Analysis of abortion material, including the foetus, foetal fluids and most importantly of all the placenta, is critical to establish the cause.

In Wales, diagnosis can be made at AHVLA laboratories at Carmarthen and Aberystwyth and for farmers in mid Wales, at Shrewsbury, or at other private laboratories.

Blood testing should also be considered if there are a high proportion of barren ewes at scanning.

Sampling, testing and one-to-one advice from local vets is available for Welsh farm businesses registered with Farming Connect.

“We can test ewes for free through the Farming Connect Animal Health Clinics, so if sheep do abort, mark them and we can take blood samples,’’ said Ms Tudor.

Farmers are encouraged to ask their local veterinary practice for further information, or contact Farming Connect directly.

Isolate ewes that have aborted as the EAE organism will be shed by vaginal discharge for many weeks.

A ewe may lose one foetus but produce a live lamb too. “These pose the greatest risk of infection because the farmer will often not know that it is a true abortion,’’ said Ms Tudor.

She advised against breeding from the ewe lambs of infected ewes or fostering a lamb onto a ewe that has aborted.

If replacements are bought-in, only purchase from EAE accredited flocks, she recommended. “Try to buy from the same source every year.’’

Although ewes with EAE can be treated with antibiotics, Ms Tudor said this was a policy to be avoided.

“It is a big no-no to give antibiotics to every ewe when there is a very good vaccine for preventing infection,’’ she said.

“It is a good idea to cull ewes that have had the infection because they can abort the following year as they will still have infection in their system.’’
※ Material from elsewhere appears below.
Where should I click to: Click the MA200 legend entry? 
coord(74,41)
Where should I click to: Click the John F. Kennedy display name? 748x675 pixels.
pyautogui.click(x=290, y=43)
If a ewe aborts in a field, disinfect the area with a soil-safe product, advised Ms Timmerman.

“You can’t dig up the ground but it is still worth disinfecting that area, not everyone has the luxury of moving sheep from that field.’’

Both EAE and toxoplasmosis are highly contagious and can be passed to humans so it is vital that pregnant women avoid contact with sheep. There is also a risk to other individuals as infection can cause flu-like symptoms.

Another cause of abortion in both sheep and cattle, salmonella, can also be passed to humans.

Flocks and herds in coastal regions of Wales are more likely to be infected as seabirds can carry and transmit salmonella, Ms Timmerman suggests.

It is also often present in cattle slurry, especially dairy slurry, which is sometimes spread on lambing fields.

“If you have salmonella around lambing time you will have a lot of really sick ewes,’’ said Ms Timmerman.

Vaccination of sheep is key to preventing abortions from EAE and toxoplasmosis.

Protection against EAE from a vaccine administered at least four weeks prior to tupping lasts for three years therefore for many flocks it is a ‘once in a lifetime’ cost while immunity in ewes vaccinated for toxoplasmosis before mating lasts for around 18 months.

“It is an investment worth making because the heartache and hassle at lambing is not what you need at your busiest time of the year,’’ said Ms Tudor.